---- Study material
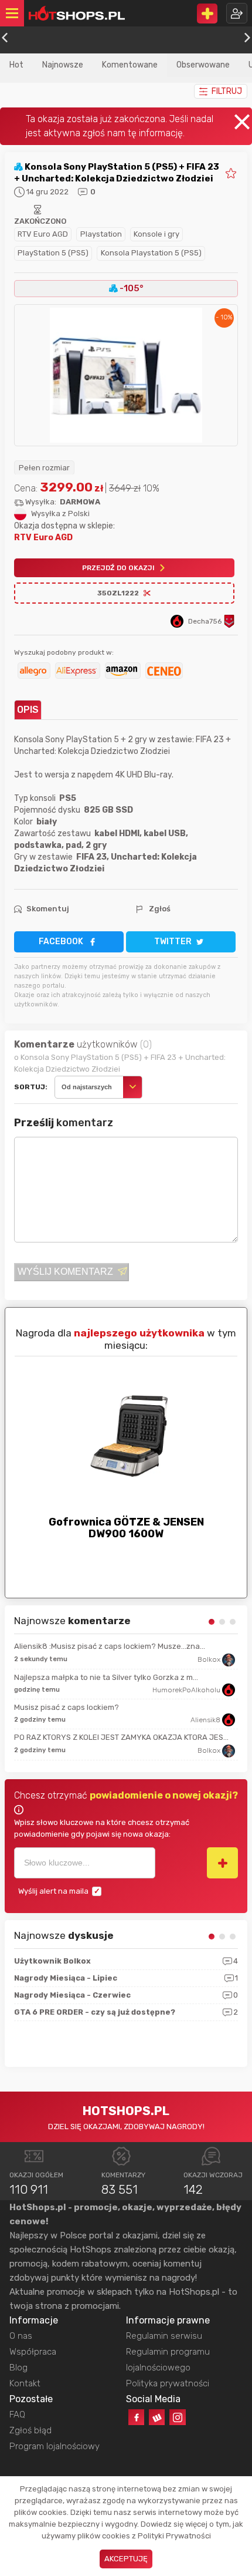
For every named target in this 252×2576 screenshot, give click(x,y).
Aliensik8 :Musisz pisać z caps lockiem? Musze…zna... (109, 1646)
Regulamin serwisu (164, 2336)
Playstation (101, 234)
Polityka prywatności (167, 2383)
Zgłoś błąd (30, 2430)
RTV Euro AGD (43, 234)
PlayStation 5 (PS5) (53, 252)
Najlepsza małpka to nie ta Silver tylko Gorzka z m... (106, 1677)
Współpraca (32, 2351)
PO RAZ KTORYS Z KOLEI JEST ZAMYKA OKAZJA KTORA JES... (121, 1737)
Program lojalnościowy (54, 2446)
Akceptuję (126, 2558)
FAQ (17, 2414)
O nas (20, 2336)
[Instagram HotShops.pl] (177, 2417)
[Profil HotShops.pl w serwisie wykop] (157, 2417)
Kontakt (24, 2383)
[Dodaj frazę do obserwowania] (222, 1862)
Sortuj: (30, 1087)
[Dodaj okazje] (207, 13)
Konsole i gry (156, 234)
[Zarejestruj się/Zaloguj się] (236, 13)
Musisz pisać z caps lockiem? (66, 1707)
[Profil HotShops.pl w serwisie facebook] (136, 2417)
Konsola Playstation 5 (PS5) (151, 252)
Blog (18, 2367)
--------
---- Study material
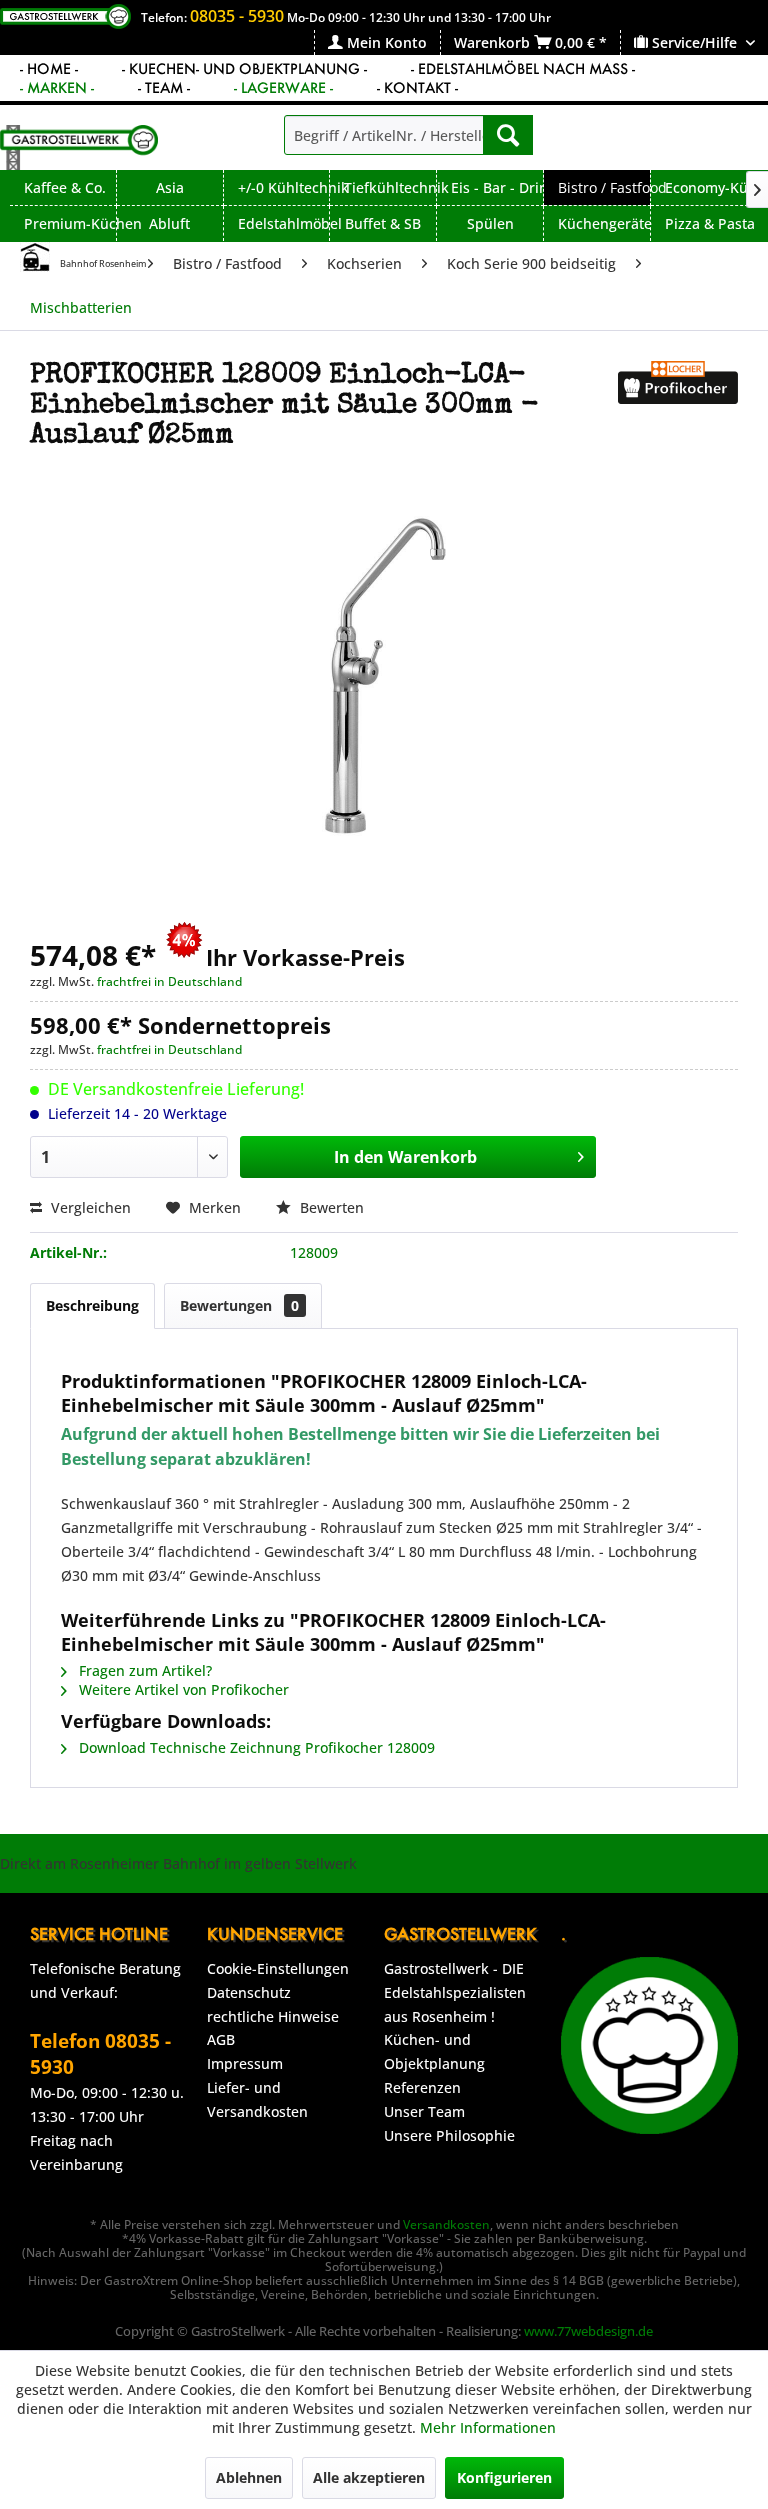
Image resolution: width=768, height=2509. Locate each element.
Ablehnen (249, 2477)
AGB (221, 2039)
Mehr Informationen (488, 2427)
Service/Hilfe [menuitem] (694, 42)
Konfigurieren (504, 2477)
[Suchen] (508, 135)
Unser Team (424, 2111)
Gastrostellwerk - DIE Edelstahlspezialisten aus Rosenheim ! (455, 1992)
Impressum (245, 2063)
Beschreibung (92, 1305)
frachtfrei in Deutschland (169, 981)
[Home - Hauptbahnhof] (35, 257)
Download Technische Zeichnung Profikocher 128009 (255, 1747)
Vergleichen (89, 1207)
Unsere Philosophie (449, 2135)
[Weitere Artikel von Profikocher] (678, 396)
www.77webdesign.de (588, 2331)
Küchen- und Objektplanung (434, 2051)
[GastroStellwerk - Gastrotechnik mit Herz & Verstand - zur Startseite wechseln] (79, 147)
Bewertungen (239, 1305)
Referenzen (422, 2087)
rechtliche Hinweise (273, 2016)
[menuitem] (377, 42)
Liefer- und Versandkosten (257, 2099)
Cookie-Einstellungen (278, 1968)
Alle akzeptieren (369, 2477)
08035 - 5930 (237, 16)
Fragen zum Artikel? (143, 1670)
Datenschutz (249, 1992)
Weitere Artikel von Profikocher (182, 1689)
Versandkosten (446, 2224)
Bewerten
--------
---- Study material
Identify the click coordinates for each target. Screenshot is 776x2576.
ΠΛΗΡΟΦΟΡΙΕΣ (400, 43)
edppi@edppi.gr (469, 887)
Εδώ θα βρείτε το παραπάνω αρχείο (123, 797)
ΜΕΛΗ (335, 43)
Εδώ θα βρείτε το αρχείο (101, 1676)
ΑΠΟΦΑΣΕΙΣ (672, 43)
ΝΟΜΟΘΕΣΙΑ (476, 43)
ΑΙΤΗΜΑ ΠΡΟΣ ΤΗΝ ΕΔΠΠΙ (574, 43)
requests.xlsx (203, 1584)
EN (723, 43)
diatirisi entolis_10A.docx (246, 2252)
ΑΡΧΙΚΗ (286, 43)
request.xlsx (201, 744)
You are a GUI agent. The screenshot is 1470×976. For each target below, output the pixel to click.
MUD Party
--------
Problem to work on: Lines to set down from above: the line with "[Dodaj okazje] (207, 13)", the line with "Blog (18, 2367)", and every line between, each exactly as written.

Result:
[Dodaj okazje] (207, 13)
Konsole i gry (156, 234)
[Zarejestruj się/Zaloguj się] (236, 13)
Musisz pisać z caps lockiem? (66, 1707)
[Profil HotShops.pl w serwisie facebook] (136, 2417)
Konsola Playstation 5 (PS5) (151, 252)
Blog (18, 2367)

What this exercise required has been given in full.